Because the four most popular topics represent 59% of all articles (see Table 4), several
underresearched areas invite further investigation, including the organizational and market
aspects of different but related strategies; managerial pricing strategy choices (e.g., price
skimming versus penetration pricing for new product pricing); customers’ perceptions of pricing
strategy (e.g., partitioning versus bundling); and customer involvement (e.g., negotiation versus
participative pricing). For example, participative pricing strategies, such as travel website
Priceline’s Name Your Own Price® system, go beyond traditional approaches by including the
customer as an active participant in the price-setting process (Kim, Natter, & Spann, 2009).
9
International and export pricing research also should better reflect the importance of
business services for economic growth (Wirtz et al., 2015) and the differing cost–revenue
structures of various services (Kwak & Kim, 2016). For example, self-service and remote service
centers with global coverage entail the same customer costs everywhere, yet the cost of local,
people-intensive services can differ significantly across countries (e.g., India and Switzerland).

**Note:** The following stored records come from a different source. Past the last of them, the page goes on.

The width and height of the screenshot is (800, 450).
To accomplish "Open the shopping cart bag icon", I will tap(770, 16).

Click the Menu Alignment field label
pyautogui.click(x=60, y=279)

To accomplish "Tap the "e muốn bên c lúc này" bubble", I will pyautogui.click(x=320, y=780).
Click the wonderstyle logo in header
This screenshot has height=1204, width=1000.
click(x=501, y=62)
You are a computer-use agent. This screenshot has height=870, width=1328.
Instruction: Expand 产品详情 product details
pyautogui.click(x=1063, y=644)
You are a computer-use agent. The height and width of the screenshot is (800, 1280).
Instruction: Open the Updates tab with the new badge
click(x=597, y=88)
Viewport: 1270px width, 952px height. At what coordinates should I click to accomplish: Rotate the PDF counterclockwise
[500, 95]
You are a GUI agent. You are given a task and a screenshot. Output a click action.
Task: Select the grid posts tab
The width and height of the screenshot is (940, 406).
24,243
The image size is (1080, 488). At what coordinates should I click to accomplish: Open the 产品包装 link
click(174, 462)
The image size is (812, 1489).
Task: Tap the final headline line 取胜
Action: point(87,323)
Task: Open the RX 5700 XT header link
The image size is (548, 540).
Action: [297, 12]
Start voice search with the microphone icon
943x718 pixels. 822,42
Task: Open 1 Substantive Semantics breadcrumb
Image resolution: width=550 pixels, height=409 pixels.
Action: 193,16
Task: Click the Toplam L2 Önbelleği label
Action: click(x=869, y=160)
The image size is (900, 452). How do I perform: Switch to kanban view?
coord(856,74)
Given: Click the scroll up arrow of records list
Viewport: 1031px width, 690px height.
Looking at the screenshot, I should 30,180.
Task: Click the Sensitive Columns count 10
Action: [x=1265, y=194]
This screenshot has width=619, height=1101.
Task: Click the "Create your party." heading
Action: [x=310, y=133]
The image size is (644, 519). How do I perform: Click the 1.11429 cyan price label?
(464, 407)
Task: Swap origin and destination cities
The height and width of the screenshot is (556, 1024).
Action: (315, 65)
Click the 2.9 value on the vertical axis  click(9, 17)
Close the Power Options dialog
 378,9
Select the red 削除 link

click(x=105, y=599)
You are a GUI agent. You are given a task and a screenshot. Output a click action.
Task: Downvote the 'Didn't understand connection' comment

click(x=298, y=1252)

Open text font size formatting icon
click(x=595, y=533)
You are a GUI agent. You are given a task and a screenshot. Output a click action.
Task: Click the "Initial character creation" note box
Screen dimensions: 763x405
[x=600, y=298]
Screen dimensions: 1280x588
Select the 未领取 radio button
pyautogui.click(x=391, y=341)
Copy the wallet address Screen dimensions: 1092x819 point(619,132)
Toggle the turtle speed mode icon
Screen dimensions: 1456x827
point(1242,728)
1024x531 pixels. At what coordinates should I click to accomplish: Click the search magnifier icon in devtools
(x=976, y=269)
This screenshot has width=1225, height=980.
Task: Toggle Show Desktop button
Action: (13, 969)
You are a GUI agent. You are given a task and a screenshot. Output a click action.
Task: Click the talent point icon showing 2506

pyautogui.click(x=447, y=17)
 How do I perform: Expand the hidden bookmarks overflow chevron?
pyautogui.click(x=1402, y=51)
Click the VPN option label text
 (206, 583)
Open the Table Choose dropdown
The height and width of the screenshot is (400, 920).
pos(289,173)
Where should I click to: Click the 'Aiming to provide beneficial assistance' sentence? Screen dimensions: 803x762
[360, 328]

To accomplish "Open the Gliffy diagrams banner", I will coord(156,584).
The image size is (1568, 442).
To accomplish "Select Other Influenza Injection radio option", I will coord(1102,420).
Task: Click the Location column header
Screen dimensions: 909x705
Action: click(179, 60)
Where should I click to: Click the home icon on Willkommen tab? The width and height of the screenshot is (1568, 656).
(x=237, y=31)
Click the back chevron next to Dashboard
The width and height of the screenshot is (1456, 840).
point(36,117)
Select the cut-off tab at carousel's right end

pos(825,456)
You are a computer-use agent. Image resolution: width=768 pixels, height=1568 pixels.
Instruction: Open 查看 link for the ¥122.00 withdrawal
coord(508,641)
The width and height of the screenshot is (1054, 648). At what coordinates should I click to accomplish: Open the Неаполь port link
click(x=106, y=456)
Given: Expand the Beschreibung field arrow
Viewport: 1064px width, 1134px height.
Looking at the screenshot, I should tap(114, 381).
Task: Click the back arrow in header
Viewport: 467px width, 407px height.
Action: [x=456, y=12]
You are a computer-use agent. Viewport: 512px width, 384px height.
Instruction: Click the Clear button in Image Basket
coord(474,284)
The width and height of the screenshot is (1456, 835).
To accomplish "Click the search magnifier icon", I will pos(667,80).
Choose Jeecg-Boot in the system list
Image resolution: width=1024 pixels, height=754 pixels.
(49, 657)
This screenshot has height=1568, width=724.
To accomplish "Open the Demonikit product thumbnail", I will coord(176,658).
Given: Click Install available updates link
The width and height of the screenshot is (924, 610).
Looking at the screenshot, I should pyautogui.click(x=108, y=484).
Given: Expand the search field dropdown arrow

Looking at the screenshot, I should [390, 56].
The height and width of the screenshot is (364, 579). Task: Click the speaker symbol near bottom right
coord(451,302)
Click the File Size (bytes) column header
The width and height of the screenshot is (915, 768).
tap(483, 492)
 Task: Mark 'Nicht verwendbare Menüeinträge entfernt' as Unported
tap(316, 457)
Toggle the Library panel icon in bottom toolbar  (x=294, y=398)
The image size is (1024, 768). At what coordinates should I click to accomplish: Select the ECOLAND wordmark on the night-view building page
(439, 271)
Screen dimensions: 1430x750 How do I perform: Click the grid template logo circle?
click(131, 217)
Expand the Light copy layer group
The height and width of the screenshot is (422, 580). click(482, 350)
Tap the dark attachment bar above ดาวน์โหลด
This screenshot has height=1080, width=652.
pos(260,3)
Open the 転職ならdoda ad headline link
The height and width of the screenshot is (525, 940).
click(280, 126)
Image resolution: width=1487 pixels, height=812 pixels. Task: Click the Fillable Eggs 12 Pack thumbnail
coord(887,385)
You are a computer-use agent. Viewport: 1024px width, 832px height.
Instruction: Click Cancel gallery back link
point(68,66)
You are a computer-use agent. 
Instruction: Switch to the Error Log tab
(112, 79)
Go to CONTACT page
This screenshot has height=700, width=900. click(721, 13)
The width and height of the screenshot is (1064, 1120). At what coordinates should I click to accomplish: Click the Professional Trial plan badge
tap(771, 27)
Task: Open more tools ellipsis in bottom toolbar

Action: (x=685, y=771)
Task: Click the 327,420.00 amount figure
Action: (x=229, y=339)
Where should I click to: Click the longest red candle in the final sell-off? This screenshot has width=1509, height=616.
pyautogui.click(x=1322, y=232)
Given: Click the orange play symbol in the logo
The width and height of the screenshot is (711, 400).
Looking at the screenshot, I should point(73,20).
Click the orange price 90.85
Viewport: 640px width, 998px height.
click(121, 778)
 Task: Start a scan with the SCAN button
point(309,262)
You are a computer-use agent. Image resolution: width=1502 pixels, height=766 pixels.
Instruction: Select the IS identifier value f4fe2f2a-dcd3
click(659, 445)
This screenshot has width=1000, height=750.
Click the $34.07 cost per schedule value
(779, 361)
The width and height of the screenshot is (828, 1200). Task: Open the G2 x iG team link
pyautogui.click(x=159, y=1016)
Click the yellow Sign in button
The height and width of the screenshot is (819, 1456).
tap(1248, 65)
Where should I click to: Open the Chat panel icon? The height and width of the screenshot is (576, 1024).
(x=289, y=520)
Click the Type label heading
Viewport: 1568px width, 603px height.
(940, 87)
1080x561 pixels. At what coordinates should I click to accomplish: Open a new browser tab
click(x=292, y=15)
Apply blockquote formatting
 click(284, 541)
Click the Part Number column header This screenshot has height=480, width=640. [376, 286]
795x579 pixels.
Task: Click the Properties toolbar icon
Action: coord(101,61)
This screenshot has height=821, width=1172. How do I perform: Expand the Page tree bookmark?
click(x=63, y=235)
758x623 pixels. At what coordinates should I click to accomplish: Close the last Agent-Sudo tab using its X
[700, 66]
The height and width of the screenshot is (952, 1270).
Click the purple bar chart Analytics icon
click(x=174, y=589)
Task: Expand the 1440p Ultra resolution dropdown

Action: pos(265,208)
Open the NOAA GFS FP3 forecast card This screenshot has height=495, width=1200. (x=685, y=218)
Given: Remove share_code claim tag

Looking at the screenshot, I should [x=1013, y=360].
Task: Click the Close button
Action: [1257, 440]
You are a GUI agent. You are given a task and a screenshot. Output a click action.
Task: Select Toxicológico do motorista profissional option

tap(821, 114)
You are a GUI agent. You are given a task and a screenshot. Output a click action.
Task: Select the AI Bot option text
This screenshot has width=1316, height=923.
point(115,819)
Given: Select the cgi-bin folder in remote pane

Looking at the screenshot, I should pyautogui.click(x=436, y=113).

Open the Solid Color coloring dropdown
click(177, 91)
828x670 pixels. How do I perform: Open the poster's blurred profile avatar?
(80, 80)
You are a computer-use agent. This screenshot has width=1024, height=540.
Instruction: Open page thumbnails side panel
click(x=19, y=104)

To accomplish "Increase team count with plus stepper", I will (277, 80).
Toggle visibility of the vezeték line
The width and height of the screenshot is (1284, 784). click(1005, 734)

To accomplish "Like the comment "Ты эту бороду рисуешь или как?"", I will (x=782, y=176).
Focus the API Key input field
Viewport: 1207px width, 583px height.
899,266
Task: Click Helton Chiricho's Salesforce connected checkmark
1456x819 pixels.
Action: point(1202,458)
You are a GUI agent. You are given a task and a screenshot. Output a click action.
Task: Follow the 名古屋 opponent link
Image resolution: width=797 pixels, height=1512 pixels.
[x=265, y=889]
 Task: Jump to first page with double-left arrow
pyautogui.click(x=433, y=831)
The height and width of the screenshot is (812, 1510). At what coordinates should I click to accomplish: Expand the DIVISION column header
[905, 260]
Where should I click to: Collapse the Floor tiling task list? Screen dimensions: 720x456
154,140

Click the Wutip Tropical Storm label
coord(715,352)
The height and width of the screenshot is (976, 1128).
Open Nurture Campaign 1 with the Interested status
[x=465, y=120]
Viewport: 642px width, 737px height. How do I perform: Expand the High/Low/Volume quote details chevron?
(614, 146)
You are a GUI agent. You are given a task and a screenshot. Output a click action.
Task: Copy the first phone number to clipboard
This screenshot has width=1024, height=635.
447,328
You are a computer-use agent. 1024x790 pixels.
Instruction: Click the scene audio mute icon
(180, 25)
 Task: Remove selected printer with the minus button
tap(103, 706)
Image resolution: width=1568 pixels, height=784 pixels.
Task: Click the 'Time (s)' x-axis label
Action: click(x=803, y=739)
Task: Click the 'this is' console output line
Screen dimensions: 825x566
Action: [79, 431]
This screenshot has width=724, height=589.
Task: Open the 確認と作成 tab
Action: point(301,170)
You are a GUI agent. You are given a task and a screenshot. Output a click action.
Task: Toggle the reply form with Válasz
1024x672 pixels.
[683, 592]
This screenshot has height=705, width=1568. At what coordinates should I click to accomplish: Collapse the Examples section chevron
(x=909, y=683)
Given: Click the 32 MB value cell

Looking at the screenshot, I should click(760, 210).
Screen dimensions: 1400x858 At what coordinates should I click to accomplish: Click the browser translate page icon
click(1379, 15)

Similarly, willingness to pay for after-sales services varies greatly between markets in China
versus Western Europe (Gebauer, Wang, Beckenbauer, & Krempl, 2007). The influences of such
differences on pricing strategies would offer a fruitful direction for theoretical and practical
research.
Increased online retailing and the diminishing lines between physical and online channels
also means that retailers can use multiple channels simultaneously. But until recently, research
has neglected “omnichannels” that deliver a seamless retail experience (Kozlenkova, Hult, Lund,
Mena, & Kekec, 2015). Consumers can buy a product from either a website or a bricks-and-
mortar store, and retailers’ costs and processes differ depending on the channel (Kozlenkova, et
al., 2015), but empirical investigations indicating when and how to differentiate prices remain
limited. More studies should investigate how firms can coordinate pricing strategies across
multiple channels.
Finally, the psychological aspects of pricing strategy have attracted ongoing research
interest, but with a clear focus on B2C markets. Some recent publications address pricing in B2B
markets (see Hinterhuber & Liozu, 2015), yet further research is needed to understand, for
example, how psychological factors influence managers’ pricing strategy choices (see Hunt &
Forman, 2006).
Takeaway 3: Research is needed on customers’ involvement in participative pricing,
international and export pricing for services, pricing strategy coordination in omnichannel
settings, and the psychological aspects of pricing strategy choices in B2B markets.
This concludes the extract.